Each entry needs to be repeated exactly, with nothing added or removed.

========================================

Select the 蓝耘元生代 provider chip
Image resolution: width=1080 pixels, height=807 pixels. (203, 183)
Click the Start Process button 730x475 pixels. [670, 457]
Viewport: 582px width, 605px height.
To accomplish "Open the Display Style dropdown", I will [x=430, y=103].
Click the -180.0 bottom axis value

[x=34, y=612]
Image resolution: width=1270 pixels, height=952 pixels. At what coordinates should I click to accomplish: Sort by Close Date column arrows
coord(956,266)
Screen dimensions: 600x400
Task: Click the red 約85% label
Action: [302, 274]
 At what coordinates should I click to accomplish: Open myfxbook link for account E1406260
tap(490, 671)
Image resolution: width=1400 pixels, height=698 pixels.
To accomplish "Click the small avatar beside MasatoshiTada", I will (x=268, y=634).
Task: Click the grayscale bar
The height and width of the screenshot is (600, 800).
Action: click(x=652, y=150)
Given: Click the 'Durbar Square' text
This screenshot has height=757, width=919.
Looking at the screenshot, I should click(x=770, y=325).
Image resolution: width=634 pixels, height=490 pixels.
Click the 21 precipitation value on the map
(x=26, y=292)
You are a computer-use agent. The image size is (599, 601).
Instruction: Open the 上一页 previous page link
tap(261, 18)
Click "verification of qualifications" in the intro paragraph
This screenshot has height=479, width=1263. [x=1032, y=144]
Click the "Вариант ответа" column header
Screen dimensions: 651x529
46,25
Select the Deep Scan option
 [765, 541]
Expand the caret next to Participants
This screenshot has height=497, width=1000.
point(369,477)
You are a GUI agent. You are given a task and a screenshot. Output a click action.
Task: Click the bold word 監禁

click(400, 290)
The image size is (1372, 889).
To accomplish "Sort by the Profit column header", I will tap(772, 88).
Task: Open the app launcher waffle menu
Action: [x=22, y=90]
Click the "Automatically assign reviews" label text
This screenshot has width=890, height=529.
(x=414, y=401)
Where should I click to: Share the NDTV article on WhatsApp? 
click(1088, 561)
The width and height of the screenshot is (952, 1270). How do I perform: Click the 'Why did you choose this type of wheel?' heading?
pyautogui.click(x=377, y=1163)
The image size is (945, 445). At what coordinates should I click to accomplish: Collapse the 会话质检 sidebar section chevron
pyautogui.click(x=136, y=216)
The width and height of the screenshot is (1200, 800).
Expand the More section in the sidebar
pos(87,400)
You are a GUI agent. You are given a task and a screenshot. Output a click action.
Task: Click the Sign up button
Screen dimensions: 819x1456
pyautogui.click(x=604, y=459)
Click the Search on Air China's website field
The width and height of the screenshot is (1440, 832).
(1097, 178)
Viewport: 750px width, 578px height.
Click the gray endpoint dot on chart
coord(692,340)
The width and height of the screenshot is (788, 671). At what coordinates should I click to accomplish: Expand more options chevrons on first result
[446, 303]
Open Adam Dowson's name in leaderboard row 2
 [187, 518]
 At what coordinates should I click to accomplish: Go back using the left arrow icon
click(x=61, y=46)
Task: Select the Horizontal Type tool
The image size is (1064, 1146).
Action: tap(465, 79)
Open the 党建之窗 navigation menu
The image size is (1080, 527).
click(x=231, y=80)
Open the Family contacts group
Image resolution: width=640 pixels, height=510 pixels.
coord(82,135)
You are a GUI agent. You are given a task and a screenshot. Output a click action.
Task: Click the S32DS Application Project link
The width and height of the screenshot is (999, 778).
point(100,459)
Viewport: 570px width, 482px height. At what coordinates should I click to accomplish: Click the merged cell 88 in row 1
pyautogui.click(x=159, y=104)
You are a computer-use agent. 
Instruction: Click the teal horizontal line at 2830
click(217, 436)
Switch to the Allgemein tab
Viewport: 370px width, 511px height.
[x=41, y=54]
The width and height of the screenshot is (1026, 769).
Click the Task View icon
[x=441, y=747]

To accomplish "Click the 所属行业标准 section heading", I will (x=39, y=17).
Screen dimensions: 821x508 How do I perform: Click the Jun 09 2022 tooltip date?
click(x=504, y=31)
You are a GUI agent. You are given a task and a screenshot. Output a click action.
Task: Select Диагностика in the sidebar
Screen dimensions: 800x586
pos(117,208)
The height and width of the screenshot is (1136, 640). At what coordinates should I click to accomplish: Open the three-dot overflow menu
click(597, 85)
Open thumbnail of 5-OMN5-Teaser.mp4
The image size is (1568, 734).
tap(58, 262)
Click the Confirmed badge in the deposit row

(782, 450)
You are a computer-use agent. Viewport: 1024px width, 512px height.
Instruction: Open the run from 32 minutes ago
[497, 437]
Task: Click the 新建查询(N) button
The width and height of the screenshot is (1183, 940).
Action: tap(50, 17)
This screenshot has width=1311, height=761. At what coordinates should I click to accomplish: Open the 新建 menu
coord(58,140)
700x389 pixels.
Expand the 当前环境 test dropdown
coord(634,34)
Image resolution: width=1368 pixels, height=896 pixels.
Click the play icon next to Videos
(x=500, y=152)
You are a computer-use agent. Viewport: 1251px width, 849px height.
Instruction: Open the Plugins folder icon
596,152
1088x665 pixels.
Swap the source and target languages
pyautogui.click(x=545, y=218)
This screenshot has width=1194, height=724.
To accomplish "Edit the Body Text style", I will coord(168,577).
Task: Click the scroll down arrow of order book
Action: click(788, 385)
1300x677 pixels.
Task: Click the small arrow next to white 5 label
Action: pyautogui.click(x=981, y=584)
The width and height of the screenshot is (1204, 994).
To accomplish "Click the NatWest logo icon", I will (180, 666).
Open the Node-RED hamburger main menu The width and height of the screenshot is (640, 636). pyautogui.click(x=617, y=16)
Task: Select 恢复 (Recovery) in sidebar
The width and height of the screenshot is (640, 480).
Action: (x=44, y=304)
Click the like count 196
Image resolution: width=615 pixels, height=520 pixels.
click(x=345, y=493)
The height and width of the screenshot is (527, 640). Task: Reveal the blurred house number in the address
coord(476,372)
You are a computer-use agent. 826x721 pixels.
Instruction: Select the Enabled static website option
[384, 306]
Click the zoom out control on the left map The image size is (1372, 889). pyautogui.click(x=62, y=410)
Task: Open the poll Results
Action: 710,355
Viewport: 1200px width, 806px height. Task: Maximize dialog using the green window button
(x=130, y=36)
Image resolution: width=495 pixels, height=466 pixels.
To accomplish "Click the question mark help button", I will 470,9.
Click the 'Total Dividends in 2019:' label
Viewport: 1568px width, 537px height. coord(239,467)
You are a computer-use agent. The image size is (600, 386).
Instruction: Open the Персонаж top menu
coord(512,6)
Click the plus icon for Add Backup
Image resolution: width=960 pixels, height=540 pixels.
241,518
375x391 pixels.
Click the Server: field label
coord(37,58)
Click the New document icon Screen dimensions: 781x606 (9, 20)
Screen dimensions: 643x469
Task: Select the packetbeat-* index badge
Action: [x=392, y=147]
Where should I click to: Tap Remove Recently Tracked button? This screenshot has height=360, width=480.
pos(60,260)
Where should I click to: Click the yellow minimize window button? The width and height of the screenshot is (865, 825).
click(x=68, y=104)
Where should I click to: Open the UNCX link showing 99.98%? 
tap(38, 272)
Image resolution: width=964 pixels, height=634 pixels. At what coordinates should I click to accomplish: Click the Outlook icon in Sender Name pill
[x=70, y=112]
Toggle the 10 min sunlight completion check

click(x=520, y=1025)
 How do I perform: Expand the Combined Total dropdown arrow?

========================================

TASK RESPONSE
Select the 蓝耘元生代 provider chip
Image resolution: width=1080 pixels, height=807 pixels. (203, 183)
Click the Start Process button 730x475 pixels. [670, 457]
Viewport: 582px width, 605px height.
To accomplish "Open the Display Style dropdown", I will [x=430, y=103].
Click the -180.0 bottom axis value

[x=34, y=612]
Image resolution: width=1270 pixels, height=952 pixels. At what coordinates should I click to accomplish: Sort by Close Date column arrows
coord(956,266)
Screen dimensions: 600x400
Task: Click the red 約85% label
Action: [302, 274]
 At what coordinates should I click to accomplish: Open myfxbook link for account E1406260
tap(490, 671)
Image resolution: width=1400 pixels, height=698 pixels.
To accomplish "Click the small avatar beside MasatoshiTada", I will (x=268, y=634).
Task: Click the grayscale bar
The height and width of the screenshot is (600, 800).
Action: click(x=652, y=150)
Given: Click the 'Durbar Square' text
This screenshot has height=757, width=919.
Looking at the screenshot, I should click(x=770, y=325).
Image resolution: width=634 pixels, height=490 pixels.
Click the 21 precipitation value on the map
(x=26, y=292)
You are a computer-use agent. The image size is (599, 601).
Instruction: Open the 上一页 previous page link
tap(261, 18)
Click "verification of qualifications" in the intro paragraph
This screenshot has height=479, width=1263. [x=1032, y=144]
Click the "Вариант ответа" column header
Screen dimensions: 651x529
46,25
Select the Deep Scan option
 [765, 541]
Expand the caret next to Participants
This screenshot has height=497, width=1000.
point(369,477)
You are a GUI agent. You are given a task and a screenshot. Output a click action.
Task: Click the bold word 監禁

click(400, 290)
The image size is (1372, 889).
To accomplish "Sort by the Profit column header", I will tap(772, 88).
Task: Open the app launcher waffle menu
Action: [x=22, y=90]
Click the "Automatically assign reviews" label text
This screenshot has width=890, height=529.
(x=414, y=401)
Where should I click to: Share the NDTV article on WhatsApp? 
click(1088, 561)
The width and height of the screenshot is (952, 1270). How do I perform: Click the 'Why did you choose this type of wheel?' heading?
pyautogui.click(x=377, y=1163)
The image size is (945, 445). At what coordinates should I click to accomplish: Collapse the 会话质检 sidebar section chevron
pyautogui.click(x=136, y=216)
The width and height of the screenshot is (1200, 800).
Expand the More section in the sidebar
pos(87,400)
You are a GUI agent. You are given a task and a screenshot. Output a click action.
Task: Click the Sign up button
Screen dimensions: 819x1456
pyautogui.click(x=604, y=459)
Click the Search on Air China's website field
The width and height of the screenshot is (1440, 832).
(1097, 178)
Viewport: 750px width, 578px height.
Click the gray endpoint dot on chart
coord(692,340)
The width and height of the screenshot is (788, 671). At what coordinates should I click to accomplish: Expand more options chevrons on first result
[446, 303]
Open Adam Dowson's name in leaderboard row 2
 [187, 518]
 At what coordinates should I click to accomplish: Go back using the left arrow icon
click(x=61, y=46)
Task: Select the Horizontal Type tool
The image size is (1064, 1146).
Action: tap(465, 79)
Open the 党建之窗 navigation menu
The image size is (1080, 527).
click(x=231, y=80)
Open the Family contacts group
Image resolution: width=640 pixels, height=510 pixels.
coord(82,135)
You are a GUI agent. You are given a task and a screenshot. Output a click action.
Task: Click the S32DS Application Project link
The width and height of the screenshot is (999, 778).
point(100,459)
Viewport: 570px width, 482px height. At what coordinates should I click to accomplish: Click the merged cell 88 in row 1
pyautogui.click(x=159, y=104)
You are a computer-use agent. 
Instruction: Click the teal horizontal line at 2830
click(217, 436)
Switch to the Allgemein tab
Viewport: 370px width, 511px height.
[x=41, y=54]
The width and height of the screenshot is (1026, 769).
Click the Task View icon
[x=441, y=747]

To accomplish "Click the 所属行业标准 section heading", I will (x=39, y=17).
Screen dimensions: 821x508 How do I perform: Click the Jun 09 2022 tooltip date?
click(x=504, y=31)
You are a GUI agent. You are given a task and a screenshot. Output a click action.
Task: Select Диагностика in the sidebar
Screen dimensions: 800x586
pos(117,208)
The height and width of the screenshot is (1136, 640). At what coordinates should I click to accomplish: Open the three-dot overflow menu
click(597, 85)
Open thumbnail of 5-OMN5-Teaser.mp4
The image size is (1568, 734).
tap(58, 262)
Click the Confirmed badge in the deposit row

(782, 450)
You are a computer-use agent. Viewport: 1024px width, 512px height.
Instruction: Open the run from 32 minutes ago
[497, 437]
Task: Click the 新建查询(N) button
The width and height of the screenshot is (1183, 940).
Action: tap(50, 17)
This screenshot has width=1311, height=761. At what coordinates should I click to accomplish: Open the 新建 menu
coord(58,140)
700x389 pixels.
Expand the 当前环境 test dropdown
coord(634,34)
Image resolution: width=1368 pixels, height=896 pixels.
Click the play icon next to Videos
(x=500, y=152)
You are a computer-use agent. Viewport: 1251px width, 849px height.
Instruction: Open the Plugins folder icon
596,152
1088x665 pixels.
Swap the source and target languages
pyautogui.click(x=545, y=218)
This screenshot has width=1194, height=724.
To accomplish "Edit the Body Text style", I will coord(168,577).
Task: Click the scroll down arrow of order book
Action: click(788, 385)
1300x677 pixels.
Task: Click the small arrow next to white 5 label
Action: pyautogui.click(x=981, y=584)
The width and height of the screenshot is (1204, 994).
To accomplish "Click the NatWest logo icon", I will (180, 666).
Open the Node-RED hamburger main menu The width and height of the screenshot is (640, 636). pyautogui.click(x=617, y=16)
Task: Select 恢复 (Recovery) in sidebar
The width and height of the screenshot is (640, 480).
Action: (x=44, y=304)
Click the like count 196
Image resolution: width=615 pixels, height=520 pixels.
click(x=345, y=493)
The height and width of the screenshot is (527, 640). Task: Reveal the blurred house number in the address
coord(476,372)
You are a computer-use agent. 826x721 pixels.
Instruction: Select the Enabled static website option
[384, 306]
Click the zoom out control on the left map The image size is (1372, 889). pyautogui.click(x=62, y=410)
Task: Open the poll Results
Action: 710,355
Viewport: 1200px width, 806px height. Task: Maximize dialog using the green window button
(x=130, y=36)
Image resolution: width=495 pixels, height=466 pixels.
To accomplish "Click the question mark help button", I will 470,9.
Click the 'Total Dividends in 2019:' label
Viewport: 1568px width, 537px height. coord(239,467)
You are a computer-use agent. The image size is (600, 386).
Instruction: Open the Персонаж top menu
coord(512,6)
Click the plus icon for Add Backup
Image resolution: width=960 pixels, height=540 pixels.
241,518
375x391 pixels.
Click the Server: field label
coord(37,58)
Click the New document icon Screen dimensions: 781x606 (9, 20)
Screen dimensions: 643x469
Task: Select the packetbeat-* index badge
Action: [x=392, y=147]
Where should I click to: Tap Remove Recently Tracked button? This screenshot has height=360, width=480.
pos(60,260)
Where should I click to: Click the yellow minimize window button? The width and height of the screenshot is (865, 825).
click(x=68, y=104)
Where should I click to: Open the UNCX link showing 99.98%? 
tap(38, 272)
Image resolution: width=964 pixels, height=634 pixels. At what coordinates should I click to accomplish: Click the Outlook icon in Sender Name pill
[x=70, y=112]
Toggle the 10 min sunlight completion check

click(x=520, y=1025)
 How do I perform: Expand the Combined Total dropdown arrow?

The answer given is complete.